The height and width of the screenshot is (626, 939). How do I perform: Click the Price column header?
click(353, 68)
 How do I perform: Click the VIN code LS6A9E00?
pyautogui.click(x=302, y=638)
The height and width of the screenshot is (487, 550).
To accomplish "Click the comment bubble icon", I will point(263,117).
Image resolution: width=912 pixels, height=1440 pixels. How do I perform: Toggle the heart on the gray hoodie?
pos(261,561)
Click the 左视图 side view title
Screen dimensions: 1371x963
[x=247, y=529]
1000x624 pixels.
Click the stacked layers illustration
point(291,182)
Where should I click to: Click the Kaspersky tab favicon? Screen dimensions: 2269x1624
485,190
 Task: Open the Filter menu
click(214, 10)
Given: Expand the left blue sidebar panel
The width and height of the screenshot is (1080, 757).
+++++
_Exercise brief:_ Please print out every entry again, exactly as it reads.

_Response area:_
The height and width of the screenshot is (626, 939). How do I perform: Click the Price column header?
click(353, 68)
 How do I perform: Click the VIN code LS6A9E00?
pyautogui.click(x=302, y=638)
The height and width of the screenshot is (487, 550).
To accomplish "Click the comment bubble icon", I will point(263,117).
Image resolution: width=912 pixels, height=1440 pixels. How do I perform: Toggle the heart on the gray hoodie?
pos(261,561)
Click the 左视图 side view title
Screen dimensions: 1371x963
[x=247, y=529]
1000x624 pixels.
Click the stacked layers illustration
point(291,182)
Where should I click to: Click the Kaspersky tab favicon? Screen dimensions: 2269x1624
485,190
 Task: Open the Filter menu
click(214, 10)
Given: Expand the left blue sidebar panel
The width and height of the screenshot is (1080, 757).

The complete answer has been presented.